Task instructions: Below is a listing with pictures. Repeat exactly the lines starting at the one holding "You are a GUI" and going on through the one holding "Given: Open the General category label", and leave every picture out.

Supplied entries:

+ + + +

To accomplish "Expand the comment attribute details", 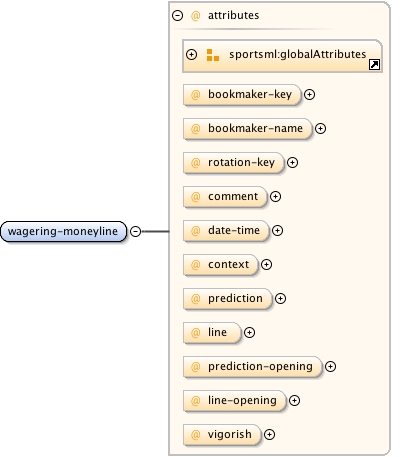I will pyautogui.click(x=275, y=197).
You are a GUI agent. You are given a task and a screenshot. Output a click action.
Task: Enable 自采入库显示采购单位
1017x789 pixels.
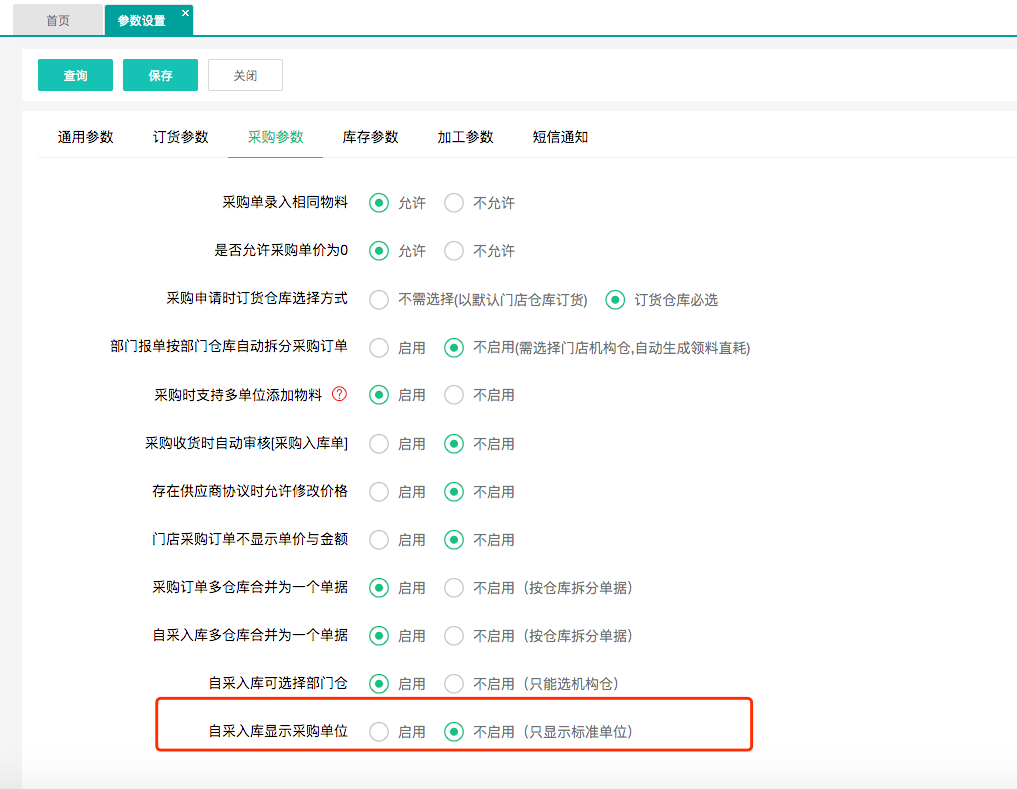point(379,732)
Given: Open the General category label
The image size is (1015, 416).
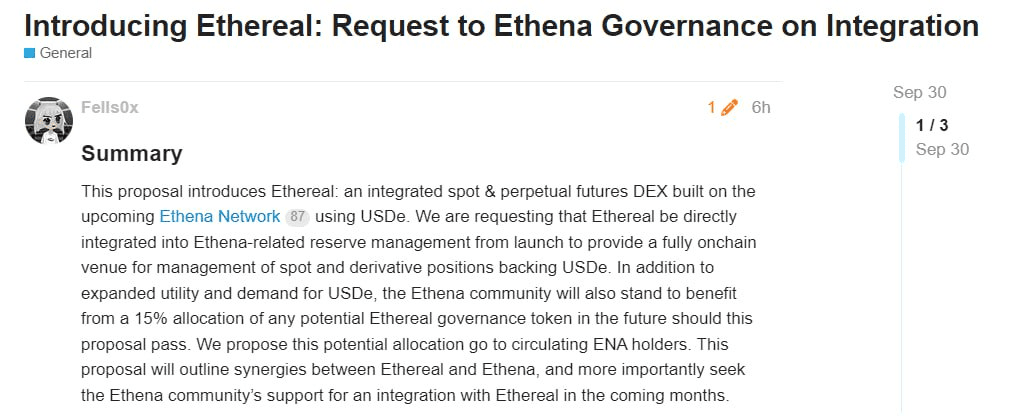Looking at the screenshot, I should coord(65,53).
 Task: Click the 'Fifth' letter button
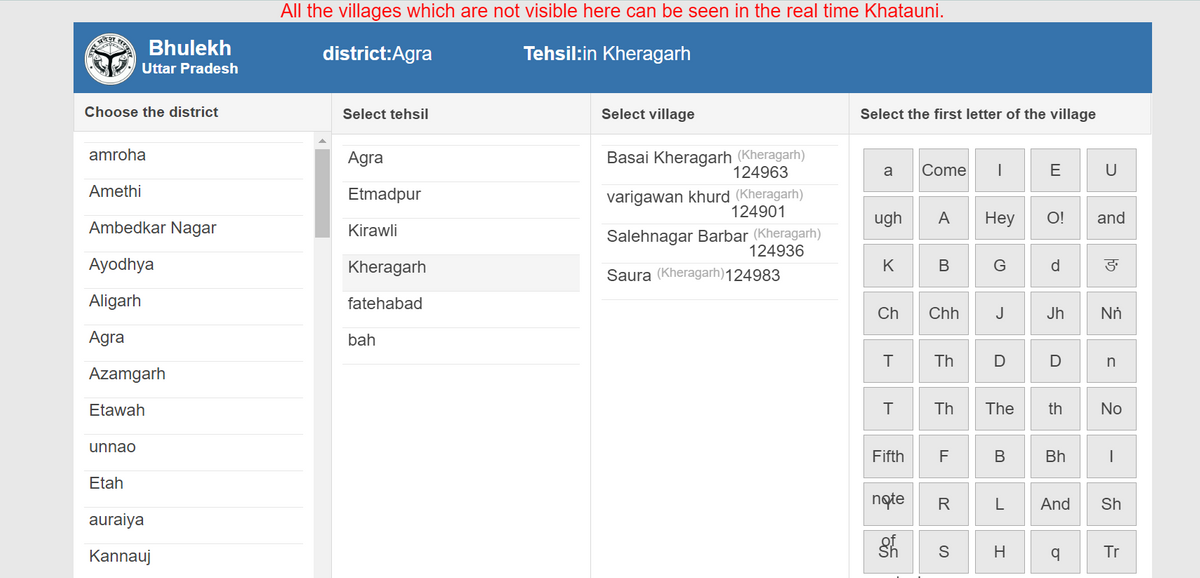pos(887,456)
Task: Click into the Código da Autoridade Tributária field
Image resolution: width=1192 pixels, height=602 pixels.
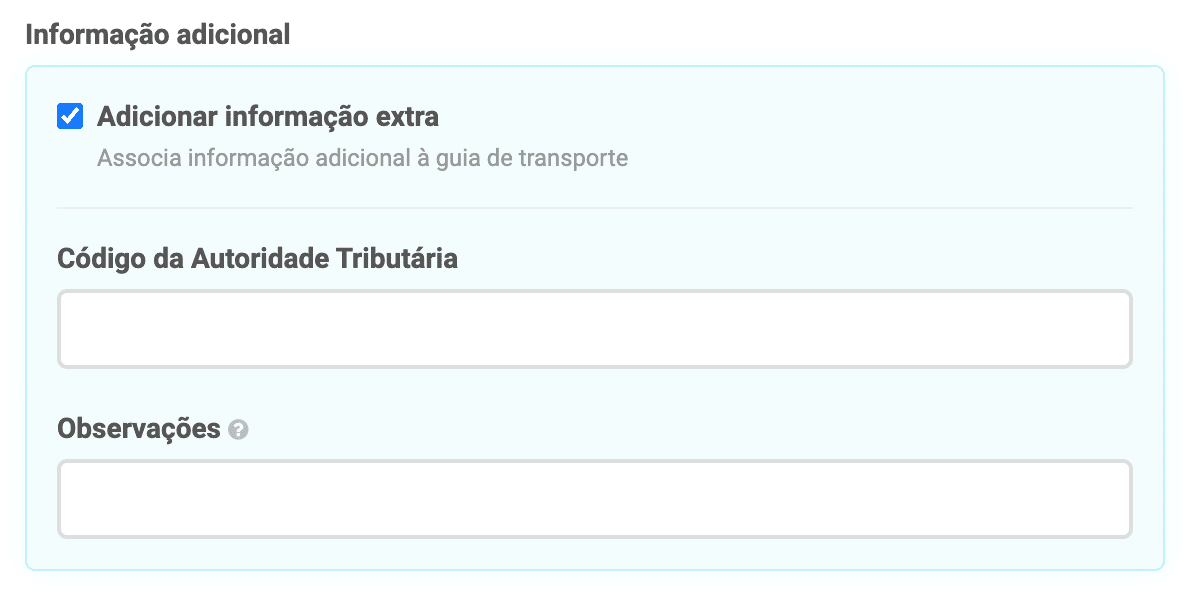Action: [594, 329]
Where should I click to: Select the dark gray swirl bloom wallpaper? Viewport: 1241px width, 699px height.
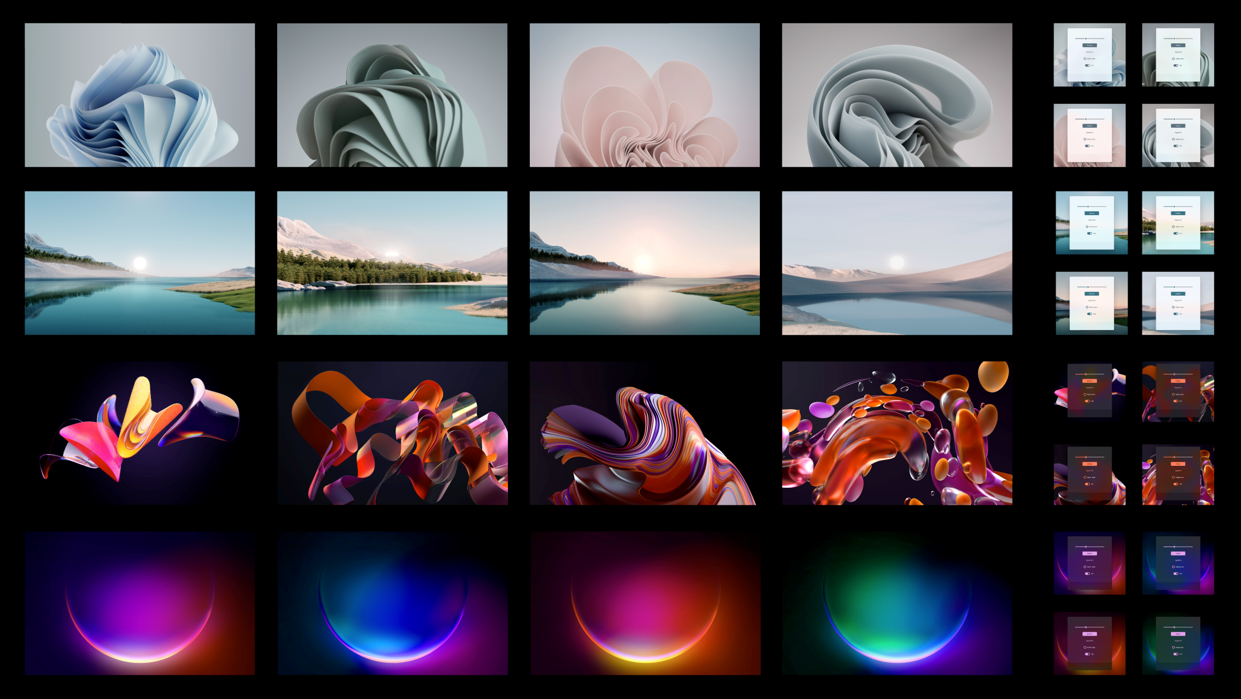point(897,94)
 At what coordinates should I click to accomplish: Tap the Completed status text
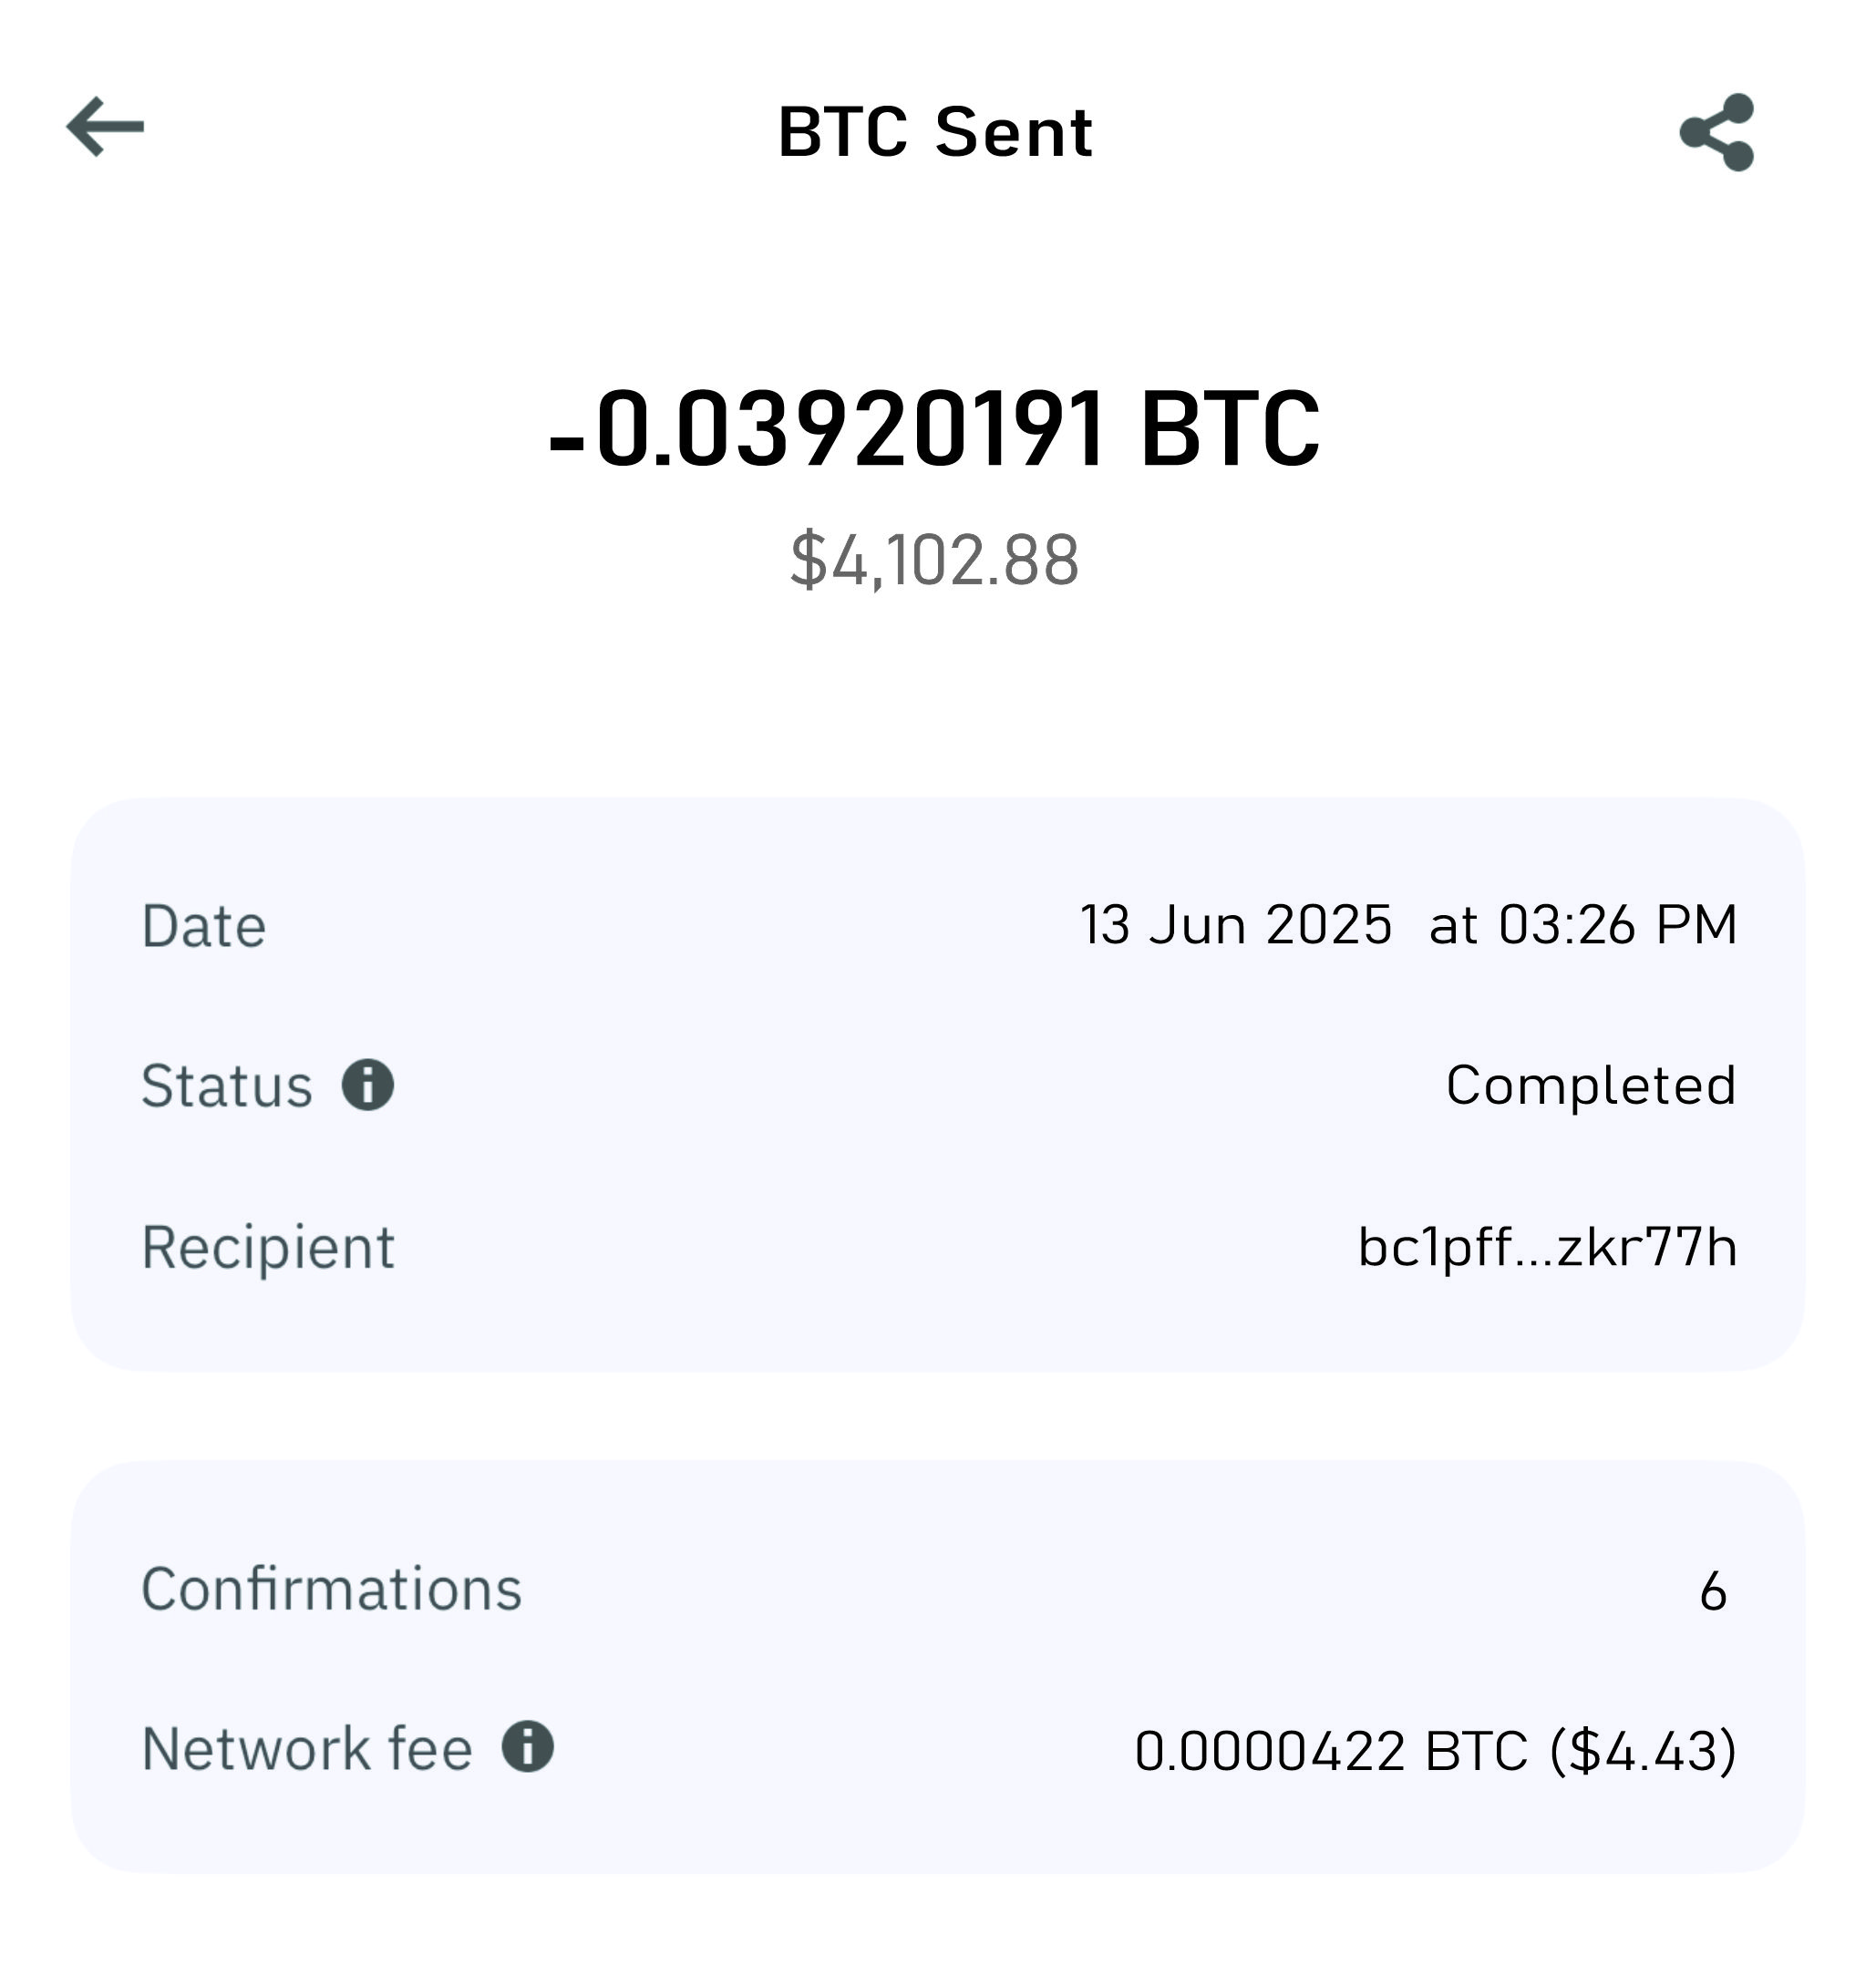pyautogui.click(x=1591, y=1085)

+ + + +

Response below:
You are a GUI agent. You are given a task and a screenshot. Output a click action.
Task: Enable 自采入库显示采购单位
1017x789 pixels.
point(379,732)
Given: Open the General category label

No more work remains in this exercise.